Many have been appalled by the EU debate, and will be glad when it's over. The bitterness, name-calling, and rhetoric that's come from certain parts of both sides has made me feel a bit sick.
But I hope that the process may bring longer term changes that could be good for us overall, whatever the results of the vote tomorrow. So I'm going to try to be optimistic.
1. Alliances have been forged
OK so there has been a lot of bitterness and divisiveness. But there have also been unions that couldn't have happened before. Labour's London Mayor Sadiq Khan praised David Cameron on yesterday's BBC debate as part of the Remain group, which was novel. In the church, we've seen Guardian columnist and well-known leftie Rev Giles Fraser work alongside the staunchly right-wing Archbishop Cranmer blog editor Adrian Hilton to support a Leave vote.
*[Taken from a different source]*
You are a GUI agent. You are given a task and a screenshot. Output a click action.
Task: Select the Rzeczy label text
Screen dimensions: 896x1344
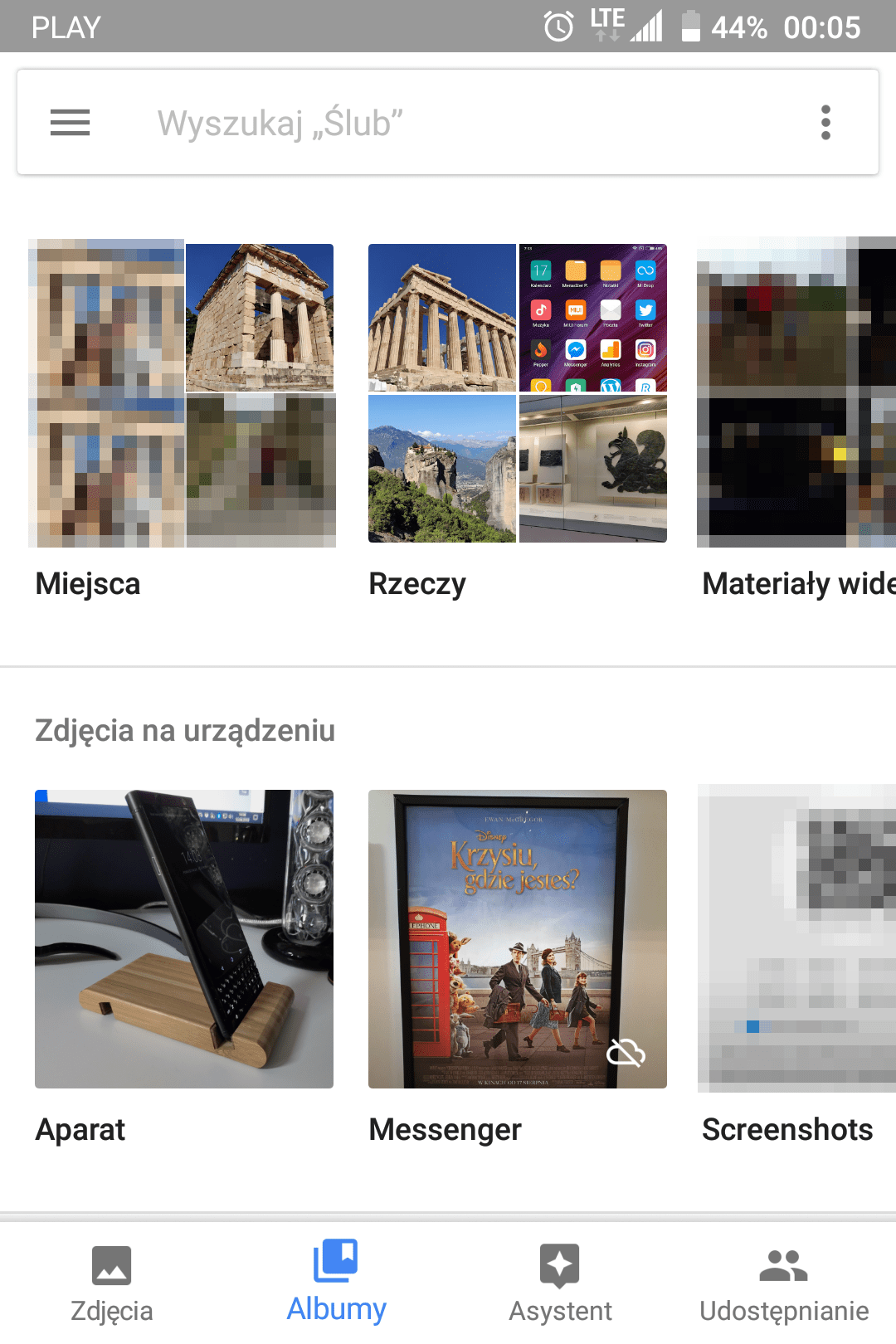(x=417, y=584)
Could such associations, in the long term, make us more interested in crossing the usual tribal lines of politics, and listening to those we disagree with?
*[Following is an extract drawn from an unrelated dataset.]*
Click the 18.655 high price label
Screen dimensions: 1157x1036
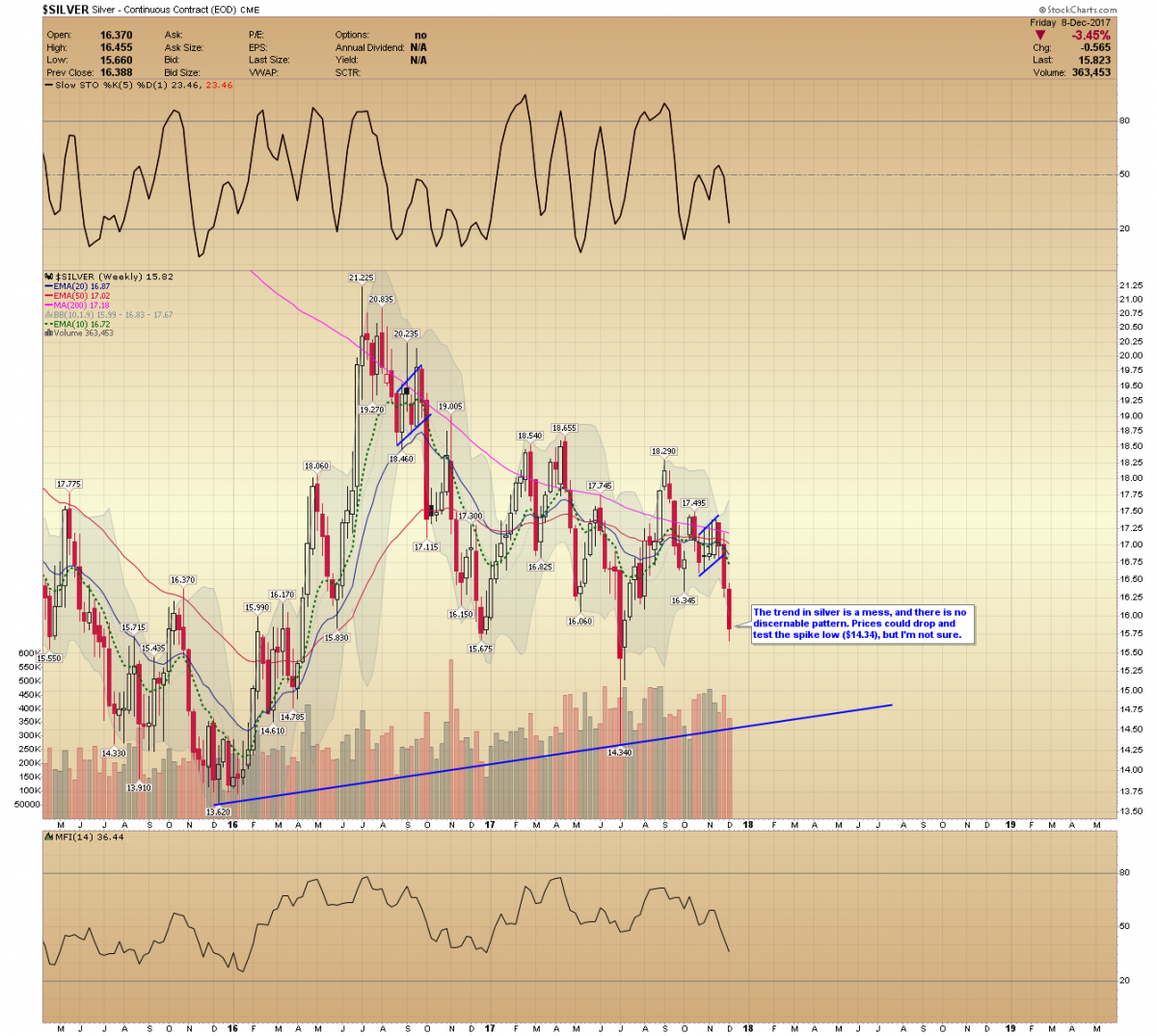point(564,428)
2. Tribalism has been exposed
It's easy to point fingers and shout 'yah boo' when your ingroup agrees with each other on how awful the outgroup is. In fact, I'd argue that a lot of political opinions seem to be determined by the group we identify with, rather than independent and rational thought.
However when those who usually criticise George Osborne and 'the bankers' start quoting them and citing their opinion as valuable and praising economic growth, or when free marketeers state that Leave is good because it will increase wages, the inconsistencies within our usual patterns of political thought become exposed.
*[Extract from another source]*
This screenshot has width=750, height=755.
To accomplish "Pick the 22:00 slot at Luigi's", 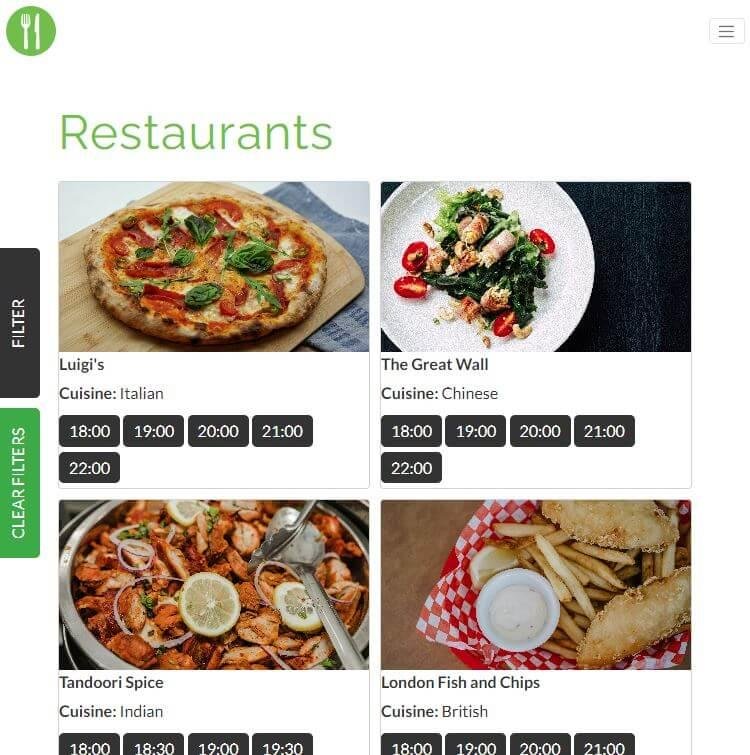I will point(90,468).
Could the referendum lead to more deep thinking about our politics and why we vote as we do?
3. British politics could get shaken up
For years we've had three main parties that are broadly similar. Certainly pro-EU, and centrist in their politics. The arrival of Jeremy Corbyn has shaken that up a little, but his brand of politics is usually hammered at the ballot box, so I don't have high hopes for that little revolution.
The main political parties don't seem to reflect their base any more. Labour is seen as a party of metropolitan luvvies by much of its traditional working class base, while the Tory hierarchy is seen as too liberal socially and economically by much of its grassroots. And outside of the political parties, disillusionment with the political establishment is even worse.
This disengagement between government and those it represents cannot be a good thing. We need parties that more accurately represent those they serve. The divides of the referendum could provoke division within the parties, and perhaps a redrawing of the party boundaries into something that is more useful and democratic.
4. We learn about grace
I've been really incensed at certain points in the debate. When memes are posted that are blatantly misleading (and I've seen them from both sides), when I've been characterised as racist or intolerant because I want to leave the EU... well, it's got my blood boiling to be honest.
Where does this lead? Nowhere good. It's been a humbling reminder that I'm really not a very good follower of Christ, who taught us to love our enemies.
When we're insulted, patronised or stereotyped, the natural response is to feel anger and to respond to the offender in kind. But in Christ, we've got the option of something different. The Christ who loved those who were torturing him is living within us, and can give us the power to love and respect people when they are just being a bit annoying. But how often do we call on him to help us do that?
We can learn from such experiences too. I've learned how irritating it is for people who think differently to you, to assume that you know less than they do. I can remember that the next time I'm talking to someone about Christianity. I've learned, once again, how easy it is to see the arguments of the side you agree with, but it's much harder to learn from the 'other side', and that doing so is essential if we're going to have a reasonable debate.
So, there is more to draw from the situation than a load of vitriol and more disillusionment. Let's hope and pray for more good to come.